My boss used to love asking questions. On every campaign, we used to design; he would ask ten questions. Once replied, they would lead to 10 more questions and so on. One day, I decided that I would start it as a pilot project, and we will keep answering his questions. After two months, he asked, “By the way, what happened to that X campaign?” I replied “well, we started as a pilot project and got some good learnings from it and now in a better position to answer your concerns” He paused for a while and then said “you did the right thing. Let’s go national”.
The market and the customer are the best ways to understand whether something works or not.
We can have endless boardroom discussions, but it has no comparison to the rich learnings in the market.

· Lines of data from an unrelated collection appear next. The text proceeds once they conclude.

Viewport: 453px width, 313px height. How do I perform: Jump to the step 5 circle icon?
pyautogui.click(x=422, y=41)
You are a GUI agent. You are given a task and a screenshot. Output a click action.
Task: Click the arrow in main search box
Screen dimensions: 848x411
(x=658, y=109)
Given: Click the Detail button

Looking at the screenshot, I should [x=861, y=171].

You are the leader of the business and the team and hence, you obviously own the results. And everything which happens between now and the results. But does your team own the business?
Why does this matter?
Are your employees coming to the office just to collect the paycheck? Then there is a serious problem. If the job, for them, means a vehicle to get a “bigger” or “better paying” job somewhere else, then, there is a problem. When someone says “I just follow instructions. If something goes wrong, it’s my boss’ problem” there is a serious problem.
When you own the business as if it is your own, you don’t wait for instructions. You are always on the lookout for opportunities. You will always want to be one step ahead of the competition.

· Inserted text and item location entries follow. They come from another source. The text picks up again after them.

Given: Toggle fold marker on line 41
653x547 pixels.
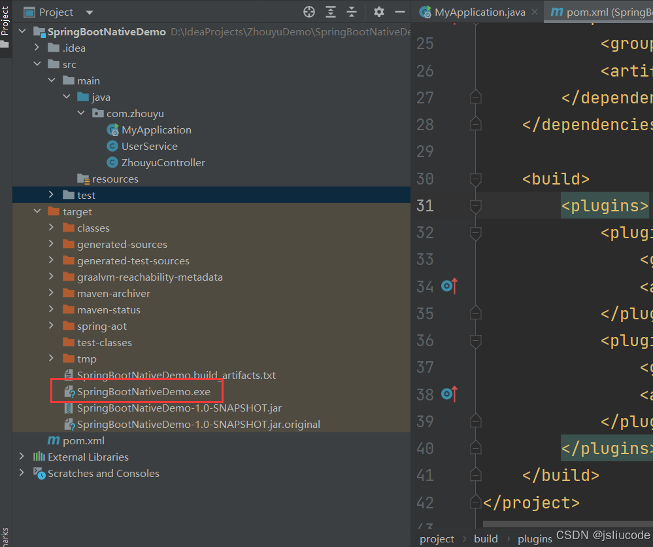Looking at the screenshot, I should tap(476, 475).
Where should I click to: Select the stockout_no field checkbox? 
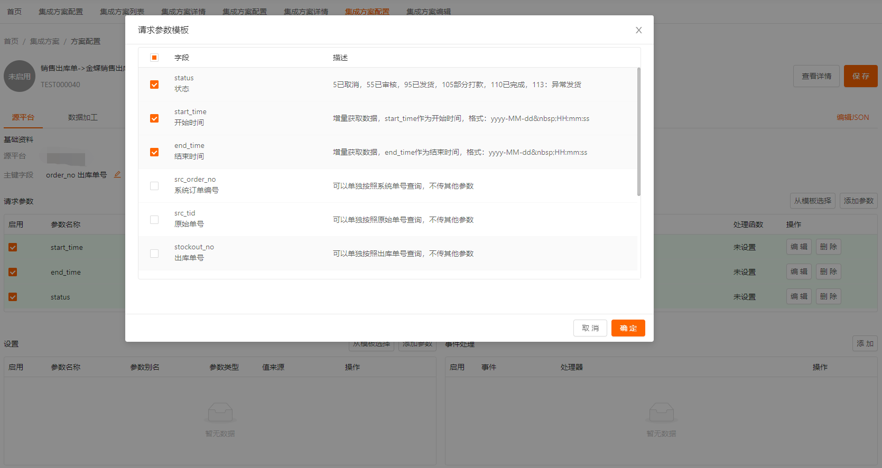coord(154,254)
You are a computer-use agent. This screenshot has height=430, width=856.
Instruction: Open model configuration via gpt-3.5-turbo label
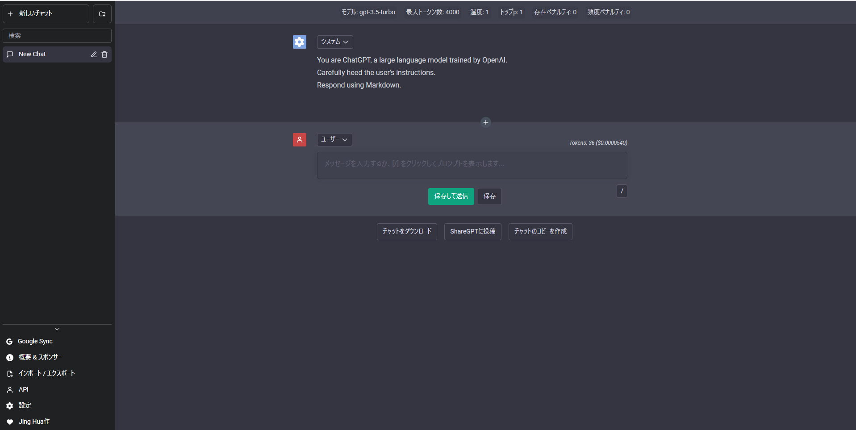pyautogui.click(x=368, y=12)
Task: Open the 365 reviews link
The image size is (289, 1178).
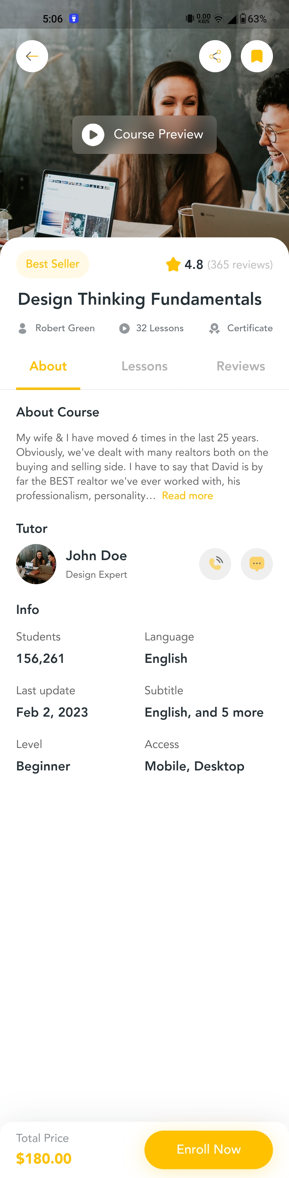Action: point(240,264)
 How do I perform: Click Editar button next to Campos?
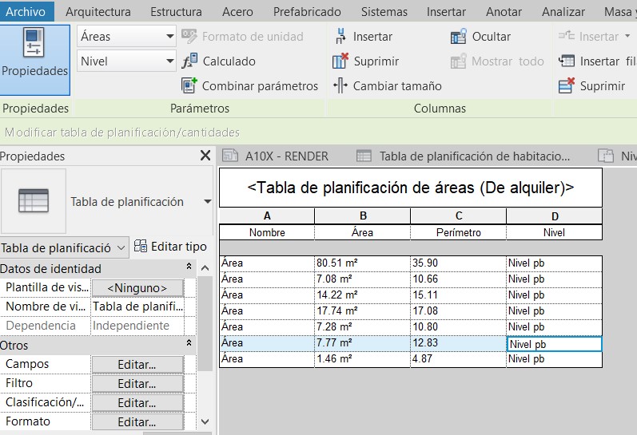click(137, 364)
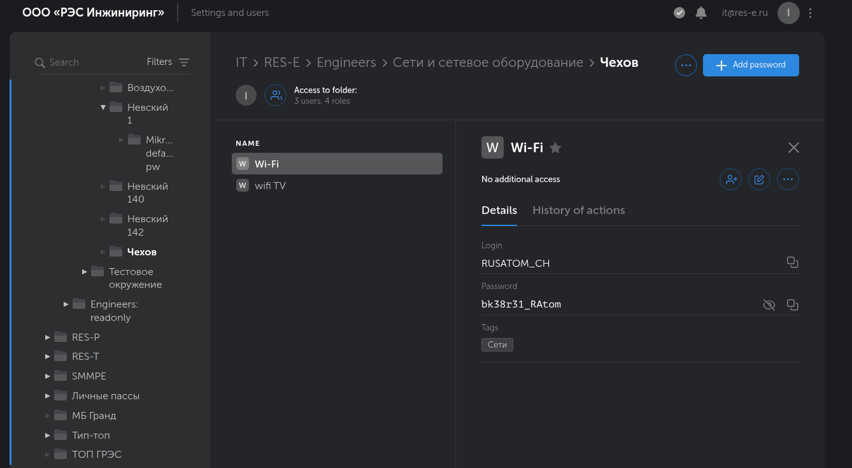
Task: Open folder access users icon
Action: [x=276, y=96]
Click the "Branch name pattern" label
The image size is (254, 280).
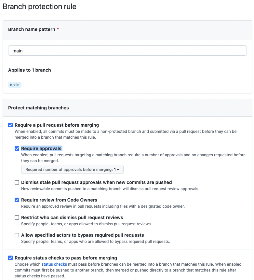click(x=31, y=29)
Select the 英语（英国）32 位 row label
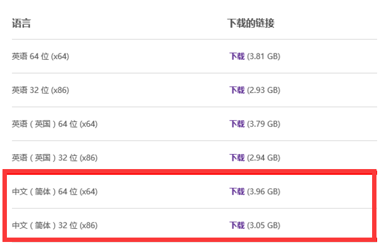The width and height of the screenshot is (379, 247). click(x=55, y=158)
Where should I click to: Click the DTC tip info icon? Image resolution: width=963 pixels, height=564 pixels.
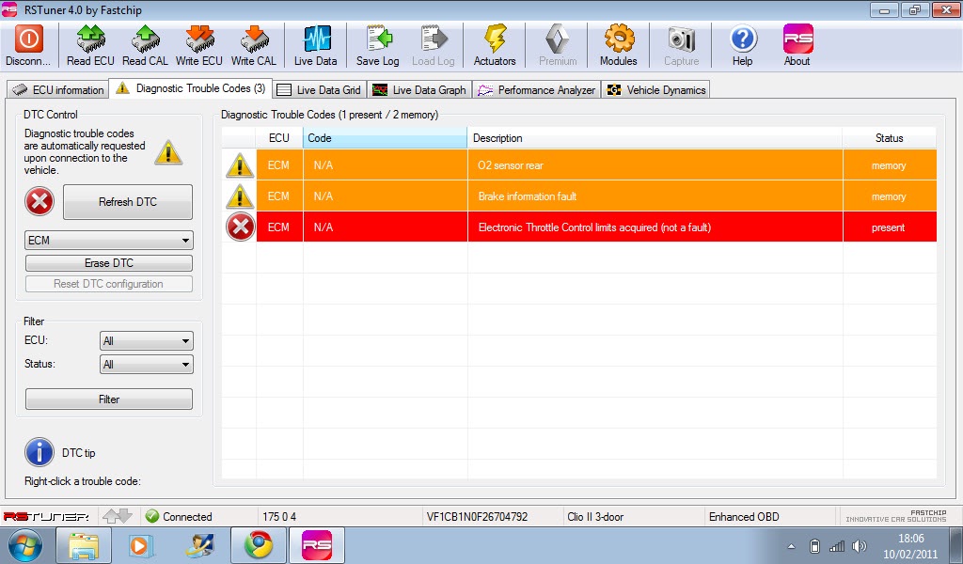click(39, 452)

We all know the story of Thomas Edison and how he made 1000 trials before he got it right and made the light bulb. Once a journalist asked him “what do you have to say about the 999 times you failed? Edison answered, “I learnt 999 ways Not to make a lightbulb.”
We know that Edison was a very shrewd businessman too.
What does this example mean to you?
For me, it shows the importance of a testing mindset. It shows the need to accept failures as a learning ground.
What happens if we don’t? A board room turns into a contest of blames rather than a hotbed of ideas.